The Republican, who represents southern New Mexico’s 2nd District, supported the House bill when it came up for a vote more than seven months ago, but he did not support the Senate version.
“It’s unacceptable that Senate leadership chose to play politics with women’s lives and safety for that entire time, rather than reauthorize this important law,” Pearce said in a statement issued to The Associated Press. “I’ve been meeting with New Mexico constituents on this issue, and they feel as I do, that this law is important and needs reauthorization. I call on the Senate to put politics aside and approve it now.”
The women’s groups gathered outside Republican Party headquarters in Albuquerque on Tuesday accused Pearce and other House Republicans of playing politics. They argued that the Senate version of the bill would better protect American Indian women as well as those in immigrant and gay and lesbian communities.
“I think the stumbling block is ideologues in the Republican Party and people like Steve Pearce need to decide whether their loyalty belongs to the people who elected them or to the far right,” said Martha Burk of the National Council of Women’s Organizations.
Burk said it’s not just about Pearce’s district, which is primarily a rural, conservative area.

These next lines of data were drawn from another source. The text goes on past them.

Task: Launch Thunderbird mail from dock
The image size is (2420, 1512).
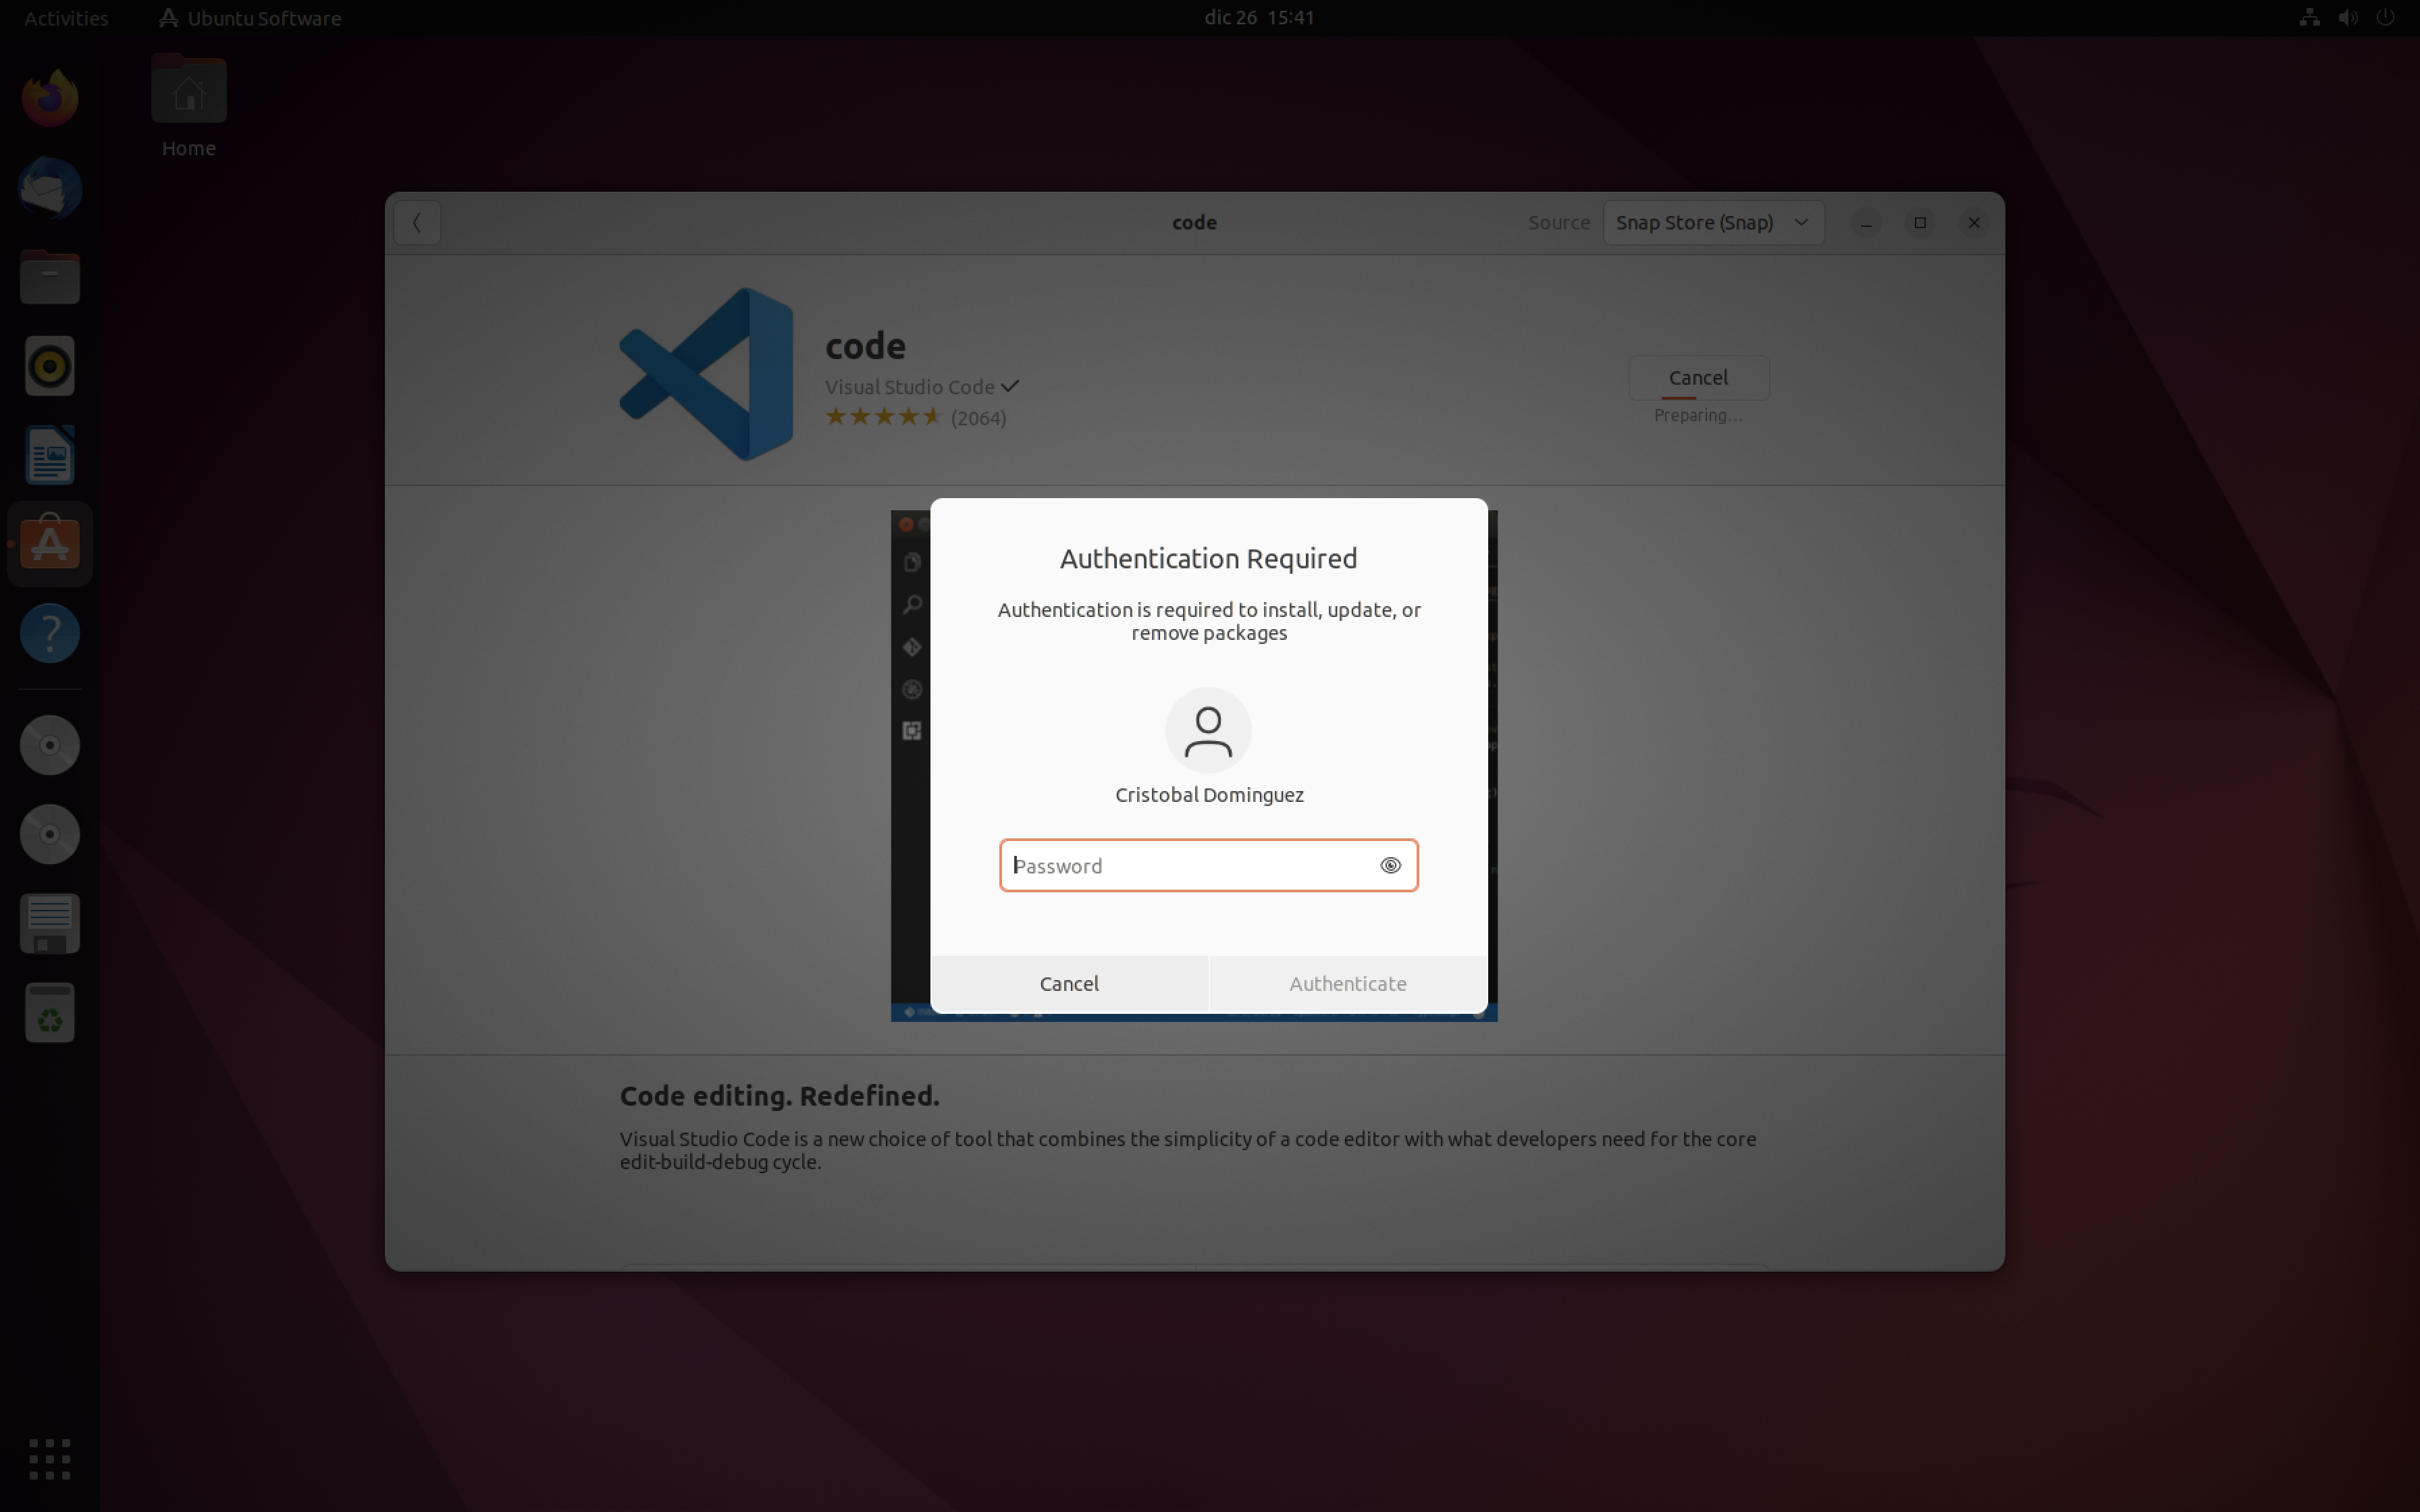Action: click(49, 188)
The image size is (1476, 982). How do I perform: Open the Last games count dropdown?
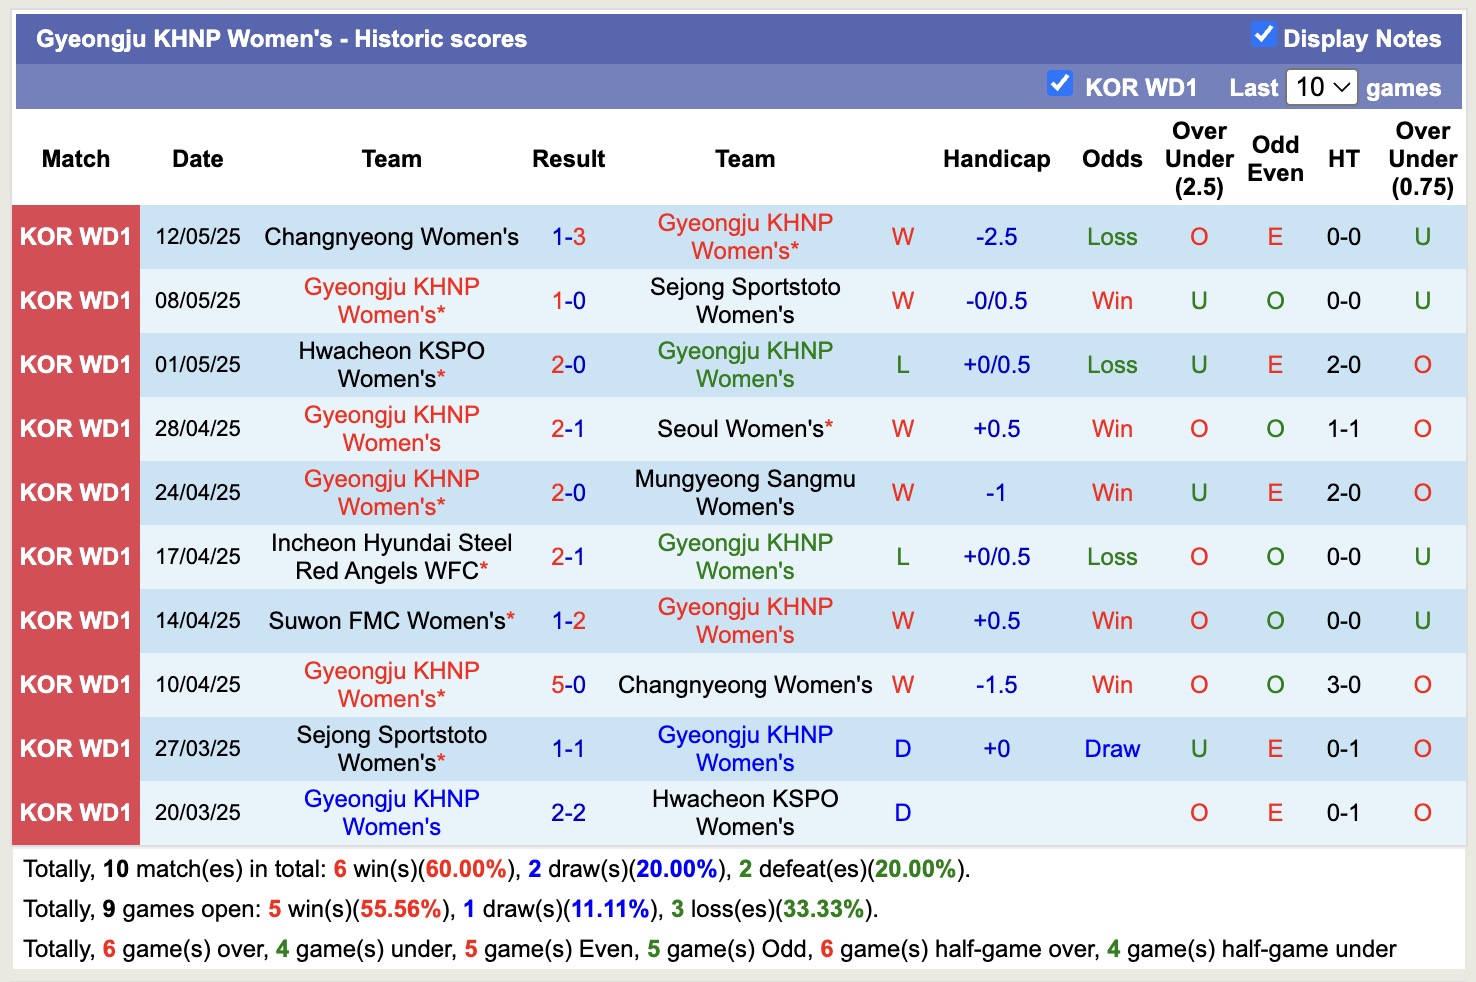point(1321,87)
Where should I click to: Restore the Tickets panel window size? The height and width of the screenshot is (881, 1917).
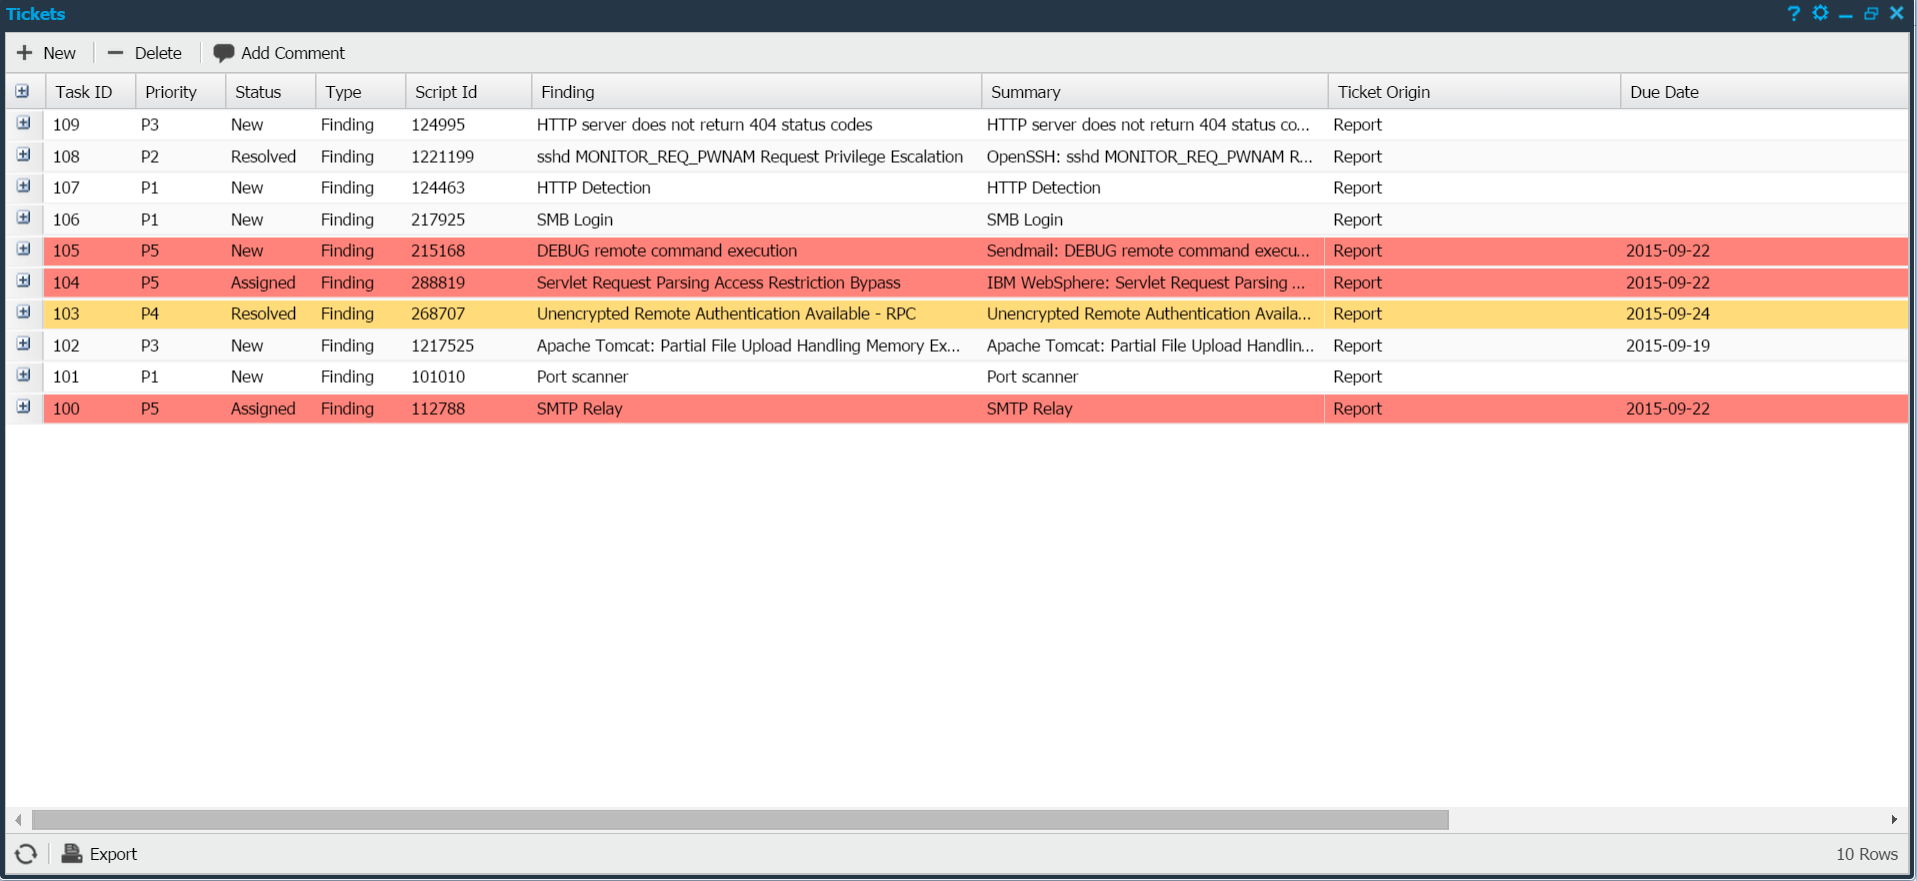click(1871, 13)
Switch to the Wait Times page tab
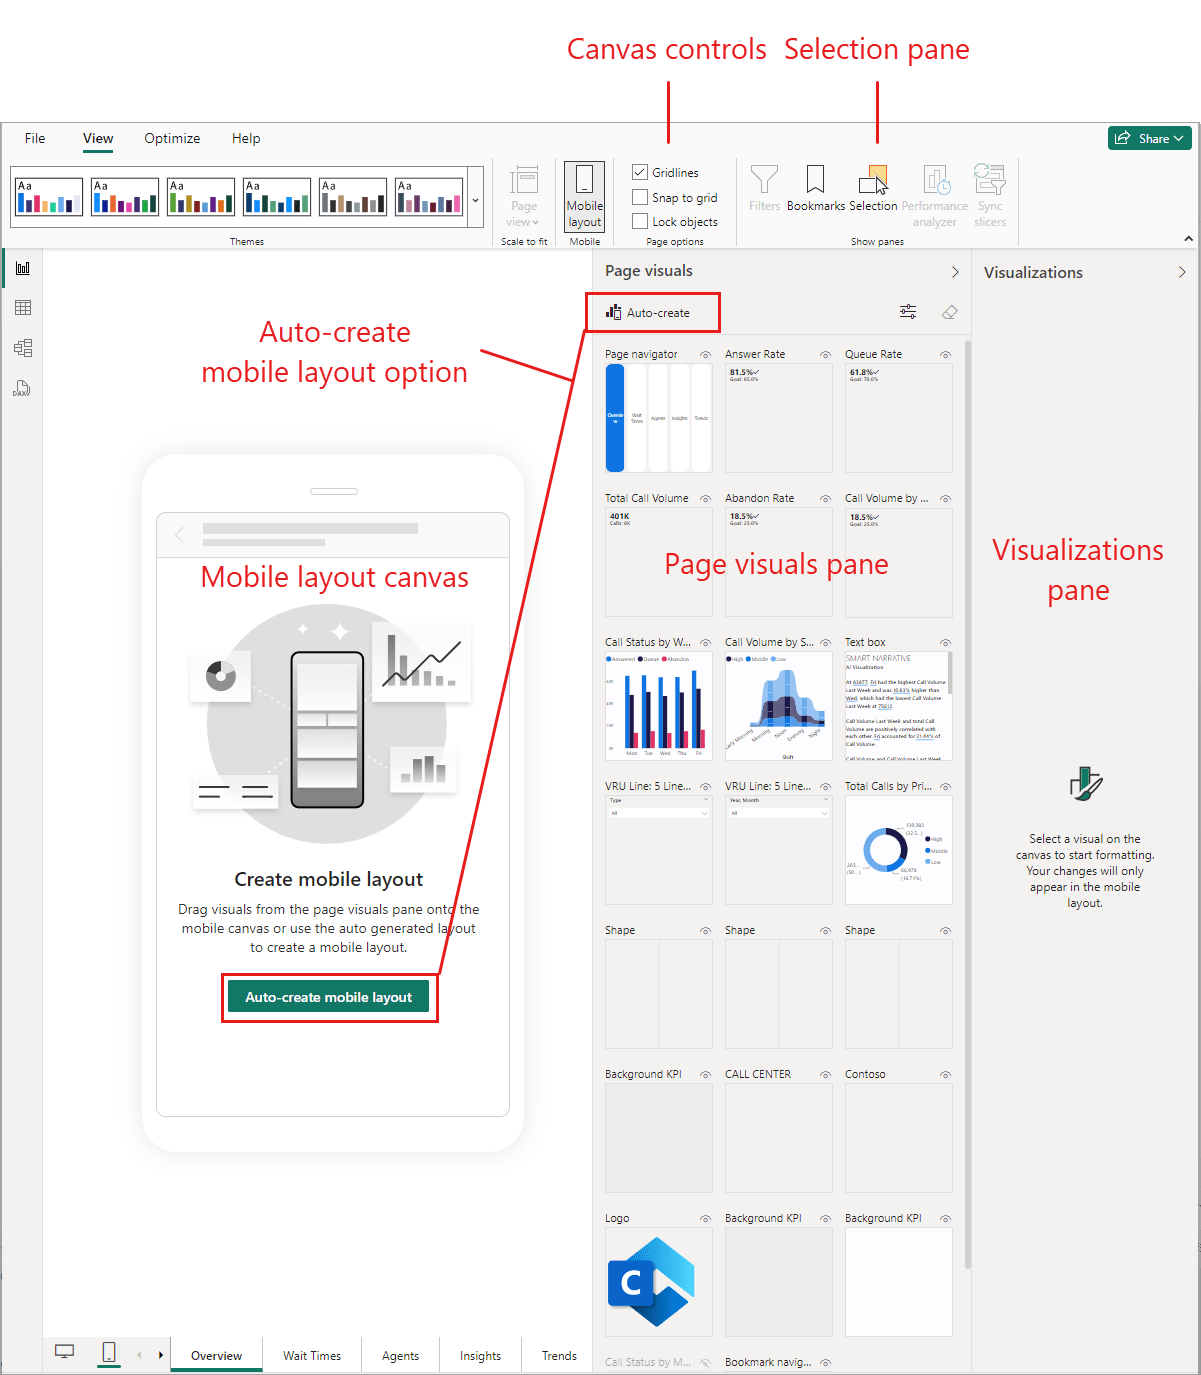This screenshot has width=1201, height=1375. (311, 1355)
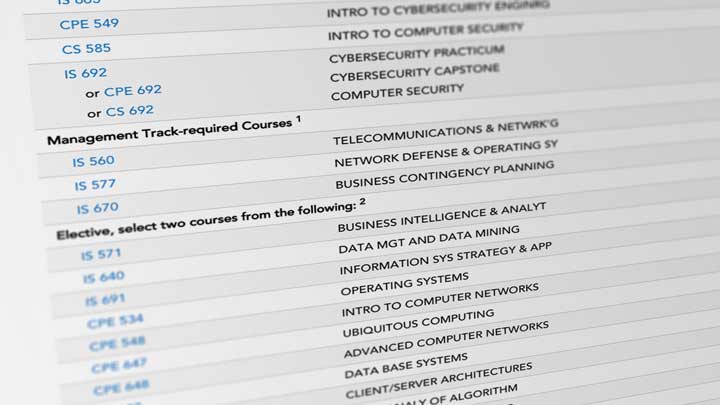The height and width of the screenshot is (405, 720).
Task: Open the CPE 647 elective link
Action: [x=119, y=366]
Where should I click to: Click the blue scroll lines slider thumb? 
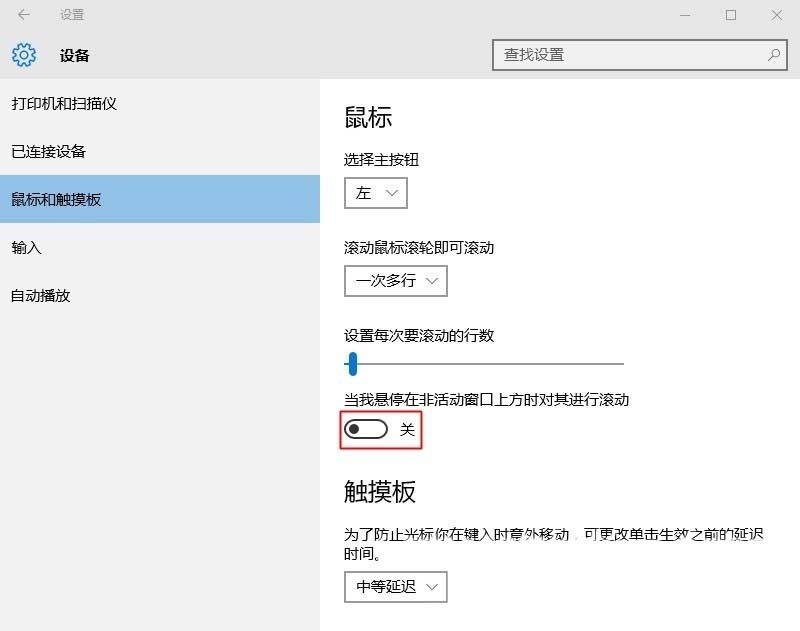click(352, 364)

“We want to hold the line because all citizens deserve protection,” she said.
Burk and the other advocates planned to send Pearce one purple ribbon for every person who signed the online petition. By late Thursday afternoon, 400 people from around the state added their names.
The battle over reauthorization of the act has been long and contentious.
Created to prevent domestic abuse and protect its victims, the 1994 act expired in 2011. The House in May narrowly passed its own version, but the Obama White House threatened a presidential veto, saying it didn’t go far enough to protect battered illegal immigrants, Native Americans or gays. The Democratic-led Senate extended new protections to those minority groups.
In New Mexico, where some 20,000 domestic violence incidents are reported each year, advocates are hopeful Congress will be able to settle the questions regarding constitutionality and still clear the way for expanded protections.
Daniel Manzano, policy director for the New Mexico Coalition Against Domestic Violence, said the state stands to benefit given its high populations of Native and immigrant women.
“The 113th Congress, they’re the most diverse Congress elected in a long time. Hopefully they’ll understand how important this is,” he said.
While New Mexico only gets around $1 million for domestic violence programs and services through VAWA, Manzano said the language of the act is more important.
“It’s the only place where it’s federally recognized that committing acts of domestic violence, sexual assault and stalking are crimes,” he said.